To make it really clear: I have no intention of stepping on anyone’s turf. I asked previously what naming preference there would be here, and since there was no feedback on that point, I picked citeproc-plus as the temporary name for the proof of concept. On the one hand, using citeproc in the name may make some people think that it’s an official package from you guys. On the other hand, not mentioning it would be unfair to you guys who in reality wrote 99.9% of what is contained in that package. I’m very happy to change that though to accommodate your preferred naming policy.

I am also willing to give up maintainership of the package entirely to someone here who is following the development of citeproc and CSL more closely as long as the current features will be preserved in some form (because that’s the stuff we happen to need).

Rintze_Zelle · August 26, 2019, 6:10pm

Over the years, people have self-adopted the “citeproc-<programming-language>” naming schedule for CSL processors in different languages. See Developers - Citation Style Language for a list (“citeproc-java” is technically a wrapper of citeproc-js, but otherwise things are pretty consistent). Note that the CSL core project doesn’t have any official CSL processors. They’re all independent, although @Frank_Bennett’s citeproc-js is usually used as the reference implementation.

So something like “citeproc-js-plus” would already be clearer, plus a note that it’s an unofficial bundle of citeproc-js. I’ll defer to Frank on this, though.

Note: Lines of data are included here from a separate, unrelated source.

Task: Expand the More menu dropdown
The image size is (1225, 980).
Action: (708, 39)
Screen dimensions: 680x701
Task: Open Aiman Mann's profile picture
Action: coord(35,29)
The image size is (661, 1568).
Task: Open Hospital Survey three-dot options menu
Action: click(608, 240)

johanneswilm · August 26, 2019, 6:41pm

Thanks for clarifying @Rintze_Zelle ! I wasn’t thinking outside of npmjs, but you are right that there is a point in saying what language it is if it is going to be listed anywhere else. @Frank_Bennett would you also be ok with citeproc-js-plus and do you have a preference of a sentence that clarifies that it’s an unofficial build? And where would you want me to put that sentence?

johanneswilm · August 27, 2019, 7:02am

It actually looks like the “-js” part of the name is skipped on npm. So maybe call it citeproc-plus-js or citeproc-js-plus outside of npm and citeproc-plus on npm?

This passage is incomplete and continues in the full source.